▼

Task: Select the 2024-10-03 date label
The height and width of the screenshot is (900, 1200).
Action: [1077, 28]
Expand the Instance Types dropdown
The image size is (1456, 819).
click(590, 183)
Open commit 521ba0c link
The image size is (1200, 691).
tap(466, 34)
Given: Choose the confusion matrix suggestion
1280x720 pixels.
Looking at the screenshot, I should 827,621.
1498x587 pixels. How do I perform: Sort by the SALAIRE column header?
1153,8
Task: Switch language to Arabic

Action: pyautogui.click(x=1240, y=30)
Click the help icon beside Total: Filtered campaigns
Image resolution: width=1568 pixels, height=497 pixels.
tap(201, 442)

▲

Reproduce all of the rows above, changing each occurrence of "Task" to "Instruction" and leaving everything else untouched.

| Correct answer |
Instruction: Select the 2024-10-03 date label
The height and width of the screenshot is (900, 1200).
Action: [1077, 28]
Expand the Instance Types dropdown
The image size is (1456, 819).
click(590, 183)
Open commit 521ba0c link
The image size is (1200, 691).
tap(466, 34)
Given: Choose the confusion matrix suggestion
1280x720 pixels.
Looking at the screenshot, I should 827,621.
1498x587 pixels. How do I perform: Sort by the SALAIRE column header?
1153,8
Instruction: Switch language to Arabic

Action: pyautogui.click(x=1240, y=30)
Click the help icon beside Total: Filtered campaigns
Image resolution: width=1568 pixels, height=497 pixels.
tap(201, 442)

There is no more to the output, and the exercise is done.